Gostei de O LOBO DE WALL STREET,
mas devo confessar que senti falta do Scorsese mais violento e menos engraçado.
Por que a ascensão de Jordan Belfort e sua posterior queda são contadas com um
bom tanto de ironia, que, às vezes, descamba para uma zombaria responsável por diluir
um pouco o asco a esses magos de Wall Street que fazem piada e graça com o
dinheiro alheio. As três horas de
duração passam rápido, méritos do bom roteiro de Terence Winter e da montagem
repleta de pequenos truques de Thelma Schoonmaker. Do elenco ótimo, se destacam
Leonardo Di Caprio e Jonah Hill, o primeiro num desempenho notável, surtado
como dita o tom da direção; já o segundo em outro trabalho que afirma um
talento já não mais emergente, pois concreto. Repito, O LOBO DE WALL STREET é
muito bom de ver, tem tiradas excelentes, mas nele inexiste aquele senso de
perigo real e imediato que ronda a todos em outros filmes de Scorsese.
12 ANOS DE ESCRAVIDÃO encara
corajosamente tensões raciais ao abordar o verídico caso de Solomon Northup,
escravo liberto que em 1841 foi sequestrado e se viu novamente vítima do
trabalho forçado. O cineasta Steve McQueen, nessa que é sua terceira obra,
combina a crítica social contida no primeiro filme, HUNGER, com o estudo
minucioso de personagem visto no segundo, SHAME. 12 ANOS DE ESCRAVIDÃO ganha
peso tanto por mostrar a selvageria direcionada aos escravos quanto por delinear
cinematograficamente Solomon, um homem que ao longo de mais de uma década teve
de esconder sua identidade, sua cultura, para sobreviver em meio a tanta
brutalidade. 12 ANOS DE ESCRAVIDÃO é uma realização importante, necessária,
pois, para além de promover uma leitura imprescindível no que diz respeito à
escravatura, mostra o lado mais sórdido do único animal que, enquanto amparado
pela lei, maltrata seus semelhantes sem dó nem piedade.

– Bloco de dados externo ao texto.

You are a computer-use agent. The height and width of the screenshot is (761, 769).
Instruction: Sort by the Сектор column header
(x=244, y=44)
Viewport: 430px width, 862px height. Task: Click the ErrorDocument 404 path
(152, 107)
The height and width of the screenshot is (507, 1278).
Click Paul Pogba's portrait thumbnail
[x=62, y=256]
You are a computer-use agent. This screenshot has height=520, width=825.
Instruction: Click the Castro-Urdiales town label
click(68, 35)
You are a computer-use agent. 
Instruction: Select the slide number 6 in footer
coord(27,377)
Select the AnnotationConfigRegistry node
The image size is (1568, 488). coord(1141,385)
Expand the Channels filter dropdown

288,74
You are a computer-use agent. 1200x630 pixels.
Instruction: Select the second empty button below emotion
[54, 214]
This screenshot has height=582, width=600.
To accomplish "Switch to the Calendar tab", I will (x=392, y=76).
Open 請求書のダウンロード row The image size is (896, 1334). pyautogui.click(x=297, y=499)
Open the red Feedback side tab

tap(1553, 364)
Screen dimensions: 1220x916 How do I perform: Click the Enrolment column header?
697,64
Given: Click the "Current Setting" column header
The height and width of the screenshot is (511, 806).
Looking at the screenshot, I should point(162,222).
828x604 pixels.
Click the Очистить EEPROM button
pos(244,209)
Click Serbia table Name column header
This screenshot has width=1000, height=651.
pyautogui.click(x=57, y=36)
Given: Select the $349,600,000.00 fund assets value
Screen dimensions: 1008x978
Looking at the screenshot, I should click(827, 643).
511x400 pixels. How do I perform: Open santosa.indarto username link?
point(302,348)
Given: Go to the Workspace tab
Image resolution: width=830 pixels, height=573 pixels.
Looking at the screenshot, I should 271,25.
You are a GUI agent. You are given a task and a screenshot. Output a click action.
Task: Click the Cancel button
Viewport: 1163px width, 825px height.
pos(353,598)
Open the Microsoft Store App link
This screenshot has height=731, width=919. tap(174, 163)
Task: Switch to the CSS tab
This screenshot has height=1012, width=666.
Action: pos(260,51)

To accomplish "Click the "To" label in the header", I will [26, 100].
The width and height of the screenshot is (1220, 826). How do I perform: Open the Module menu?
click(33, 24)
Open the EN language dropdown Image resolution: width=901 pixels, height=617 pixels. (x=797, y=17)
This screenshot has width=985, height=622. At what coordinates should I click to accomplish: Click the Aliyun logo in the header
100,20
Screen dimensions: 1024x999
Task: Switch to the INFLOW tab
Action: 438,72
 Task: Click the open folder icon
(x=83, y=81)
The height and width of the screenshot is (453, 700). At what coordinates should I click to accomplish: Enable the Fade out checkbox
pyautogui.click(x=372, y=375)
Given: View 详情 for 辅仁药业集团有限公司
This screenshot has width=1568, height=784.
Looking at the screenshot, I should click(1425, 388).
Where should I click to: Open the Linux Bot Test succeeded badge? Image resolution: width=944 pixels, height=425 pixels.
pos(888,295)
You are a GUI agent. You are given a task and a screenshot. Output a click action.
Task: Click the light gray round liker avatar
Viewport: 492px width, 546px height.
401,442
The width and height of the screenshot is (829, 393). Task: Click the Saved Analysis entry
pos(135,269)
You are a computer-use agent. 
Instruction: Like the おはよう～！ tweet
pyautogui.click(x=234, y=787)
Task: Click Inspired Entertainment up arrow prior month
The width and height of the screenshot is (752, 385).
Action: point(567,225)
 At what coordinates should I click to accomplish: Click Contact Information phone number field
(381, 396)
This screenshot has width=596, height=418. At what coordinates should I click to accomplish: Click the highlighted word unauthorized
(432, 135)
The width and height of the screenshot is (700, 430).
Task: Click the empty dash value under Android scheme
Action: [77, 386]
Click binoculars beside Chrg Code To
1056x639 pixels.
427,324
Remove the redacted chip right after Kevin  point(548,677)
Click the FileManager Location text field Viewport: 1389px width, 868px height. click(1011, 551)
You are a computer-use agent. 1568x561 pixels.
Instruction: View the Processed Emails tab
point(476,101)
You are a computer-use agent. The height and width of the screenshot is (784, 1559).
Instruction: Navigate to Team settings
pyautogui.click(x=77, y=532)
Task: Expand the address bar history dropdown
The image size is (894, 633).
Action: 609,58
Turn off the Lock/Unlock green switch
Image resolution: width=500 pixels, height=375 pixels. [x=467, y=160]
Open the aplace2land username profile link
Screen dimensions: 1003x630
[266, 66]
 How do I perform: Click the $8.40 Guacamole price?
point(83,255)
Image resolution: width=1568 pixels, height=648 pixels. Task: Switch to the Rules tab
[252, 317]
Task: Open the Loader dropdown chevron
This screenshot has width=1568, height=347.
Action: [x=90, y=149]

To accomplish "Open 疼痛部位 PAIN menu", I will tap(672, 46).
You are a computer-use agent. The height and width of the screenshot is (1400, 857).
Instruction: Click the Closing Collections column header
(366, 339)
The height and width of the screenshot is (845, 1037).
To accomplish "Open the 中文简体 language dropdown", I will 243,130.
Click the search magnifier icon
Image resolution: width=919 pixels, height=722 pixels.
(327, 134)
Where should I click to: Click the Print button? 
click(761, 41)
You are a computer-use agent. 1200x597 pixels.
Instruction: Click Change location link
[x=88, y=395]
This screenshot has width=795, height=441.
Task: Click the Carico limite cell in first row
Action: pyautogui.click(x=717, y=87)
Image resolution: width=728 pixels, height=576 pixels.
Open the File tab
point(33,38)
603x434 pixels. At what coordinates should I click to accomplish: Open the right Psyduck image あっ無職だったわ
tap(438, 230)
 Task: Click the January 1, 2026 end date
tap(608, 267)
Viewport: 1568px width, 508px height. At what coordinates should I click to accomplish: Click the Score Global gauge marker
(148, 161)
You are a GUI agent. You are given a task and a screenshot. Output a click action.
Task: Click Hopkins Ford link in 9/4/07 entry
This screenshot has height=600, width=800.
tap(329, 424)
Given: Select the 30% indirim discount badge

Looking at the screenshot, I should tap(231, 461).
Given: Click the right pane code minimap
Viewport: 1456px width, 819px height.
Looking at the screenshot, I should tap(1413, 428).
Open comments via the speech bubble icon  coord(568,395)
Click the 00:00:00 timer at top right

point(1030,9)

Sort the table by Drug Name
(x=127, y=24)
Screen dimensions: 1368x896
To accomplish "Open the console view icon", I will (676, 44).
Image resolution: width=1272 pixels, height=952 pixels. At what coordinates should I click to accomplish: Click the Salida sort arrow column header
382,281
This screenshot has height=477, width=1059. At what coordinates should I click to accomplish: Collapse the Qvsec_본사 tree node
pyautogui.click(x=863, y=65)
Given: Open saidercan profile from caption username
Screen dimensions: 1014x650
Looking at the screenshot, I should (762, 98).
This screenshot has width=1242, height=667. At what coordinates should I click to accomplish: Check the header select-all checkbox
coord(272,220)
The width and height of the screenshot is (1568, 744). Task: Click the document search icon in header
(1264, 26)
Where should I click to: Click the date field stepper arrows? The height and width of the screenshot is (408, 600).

Li por aí que TRAPAÇA é como se
fosse um filme de Martin Scorsese, só que com adoçante, ou algo assim. A
definição me parece ideal, pois, para começar, a trama centrada em dois
trambiqueiros forçados a cooperar com um agente do FBI remonta aos anos 1970,
aqueles mesmos em que Scorsese deitou e rolou falando de gângsteres e outros
bandidos. Mas David O. Russel, por mais talentoso que seja, faz, no máximo, um
bom filme, divertido de ver, contudo frouxo e falso o suficiente para que não
levemos nada muito a sério. O que TRAPAÇA tem de melhor são as atuações,
principalmente as de Christian Bale, Bradley Cooper e Amy Adams. Não à toa,
quando o roteiro do próprio Russel os dispersa em momentos solo, quem perde é o
filme. Outro ponto alto é a trilha sonora, repleta de músicas que ajudam a nos
jogar direto à época retratada. Enfim, TRAPAÇA é legal, mas bem inferior à
atenção que vem recebendo.
Parece um futuro longínquo, mas
não devemos estar muito distantes da realidade mostrada em ELA, novo filme de
Spike Jonze. Para sobreviver, o protagonista Theodore (Joaquin Phoenix) escreve
cartas à mão, ditando-as a um computador, num paradoxo que choca dois tempos, afinal
de contas o futuro é nostálgico. Ainda na fossa pelo término do casamento, Theodore
se apaixona por Samantha, seu sistema operacional. Ninguém, além da ex-mulher,
estranha o fato, de resto corriqueiro numa era em que as pessoas passam mais
tempo ensimesmadas do que interagindo. Ao passo que Samantha evolui enquanto
“ser”, o relacionamento mantido à irremediável distância ditada por leis
incontornáveis enfrenta seus dilemas, pena para seguir contra as tormentas.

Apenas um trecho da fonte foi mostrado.